Analysis // Iran nuclear agreementThe basis for a permanent deal: deep, verifiable changes to Iran’s nuclear program
A new study says that only broad and verifiable changes to Iran’s current nuclear program could serve as a basis for a permanent nuclear deal between Iran and the international community. Among the changes: reducing the number of Iran’s uranium-enrichment centrifuges from the current 19,500 to no more than 4,000, and limiting Iran to one enrichment site; converting the heavy-water reactor being built in Araq to a light-water reactor fueled by low-enriched uranium; and imposing a tight, intrusive inspection regime for at least twenty years.
The interim nuclear agreement between the P5+1 and Iran entered into effect on Monday, and its 6-month duration would be used for intense negotiations over a permanent agreement.
The purpose of the permanent agreement is to reassure the world that Iran will not build nuclear weapons and will not become a nuclear threshold state. A nuclear threshold state is a country which has all the components for nuclear weapons – fissile material, warhead design, and delivery vehicles – and the means to produce them. A nuclear threshold state – Japan is a good example – can assemble these components into an operational nuclear weapon on a short notice if the leaders of the country so decide.
The time between the decision by the country’s leadership to go nuclear and having the bomb available is called “breakout” time. A country like Iran would want the breakout time to be as short as possible, so if the country’s leadership decided to build a nuclear weapon, the United States and Israel would not have enough time to prevent it by attacking Iran.
Scientists and nuclear experts agree that before the interim agreement went in effect on Monday, Iran’s breakout time for a crude nuclear device was about thirty days. Intelligence services know how much uranium enriched to 20 percent Iran had (nearly 200 kg), and they know the number of Iranian adanced centrifuges capable of enriching that uranium to weapon-grade 90 percent (1,200), so even a college physics major could calculate the number of days it would have taken Iran to enrich its 200 kg of 20 percent uranium to weapon-grade quality, and how many Hiroshima-size bombs Iran could have produced.
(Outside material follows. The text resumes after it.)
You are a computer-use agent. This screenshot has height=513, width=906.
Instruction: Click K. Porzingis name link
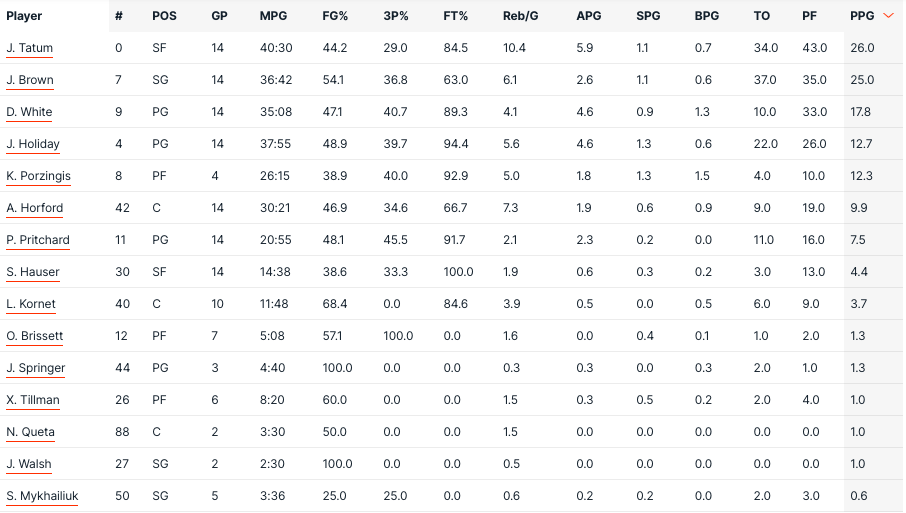38,176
What Iran could build in thirty days, however, was a Los Alamos-like device that can be placed on a tower or inside a well and detonated (that is, if Iran has already mastered the triggering sequence). Iran is about a year away from building an operational warhead, because the miniaturization and machining processes required, and building a reliable triggering mechanism for the warhead – if Iran does not yet have one — are demanding tasks.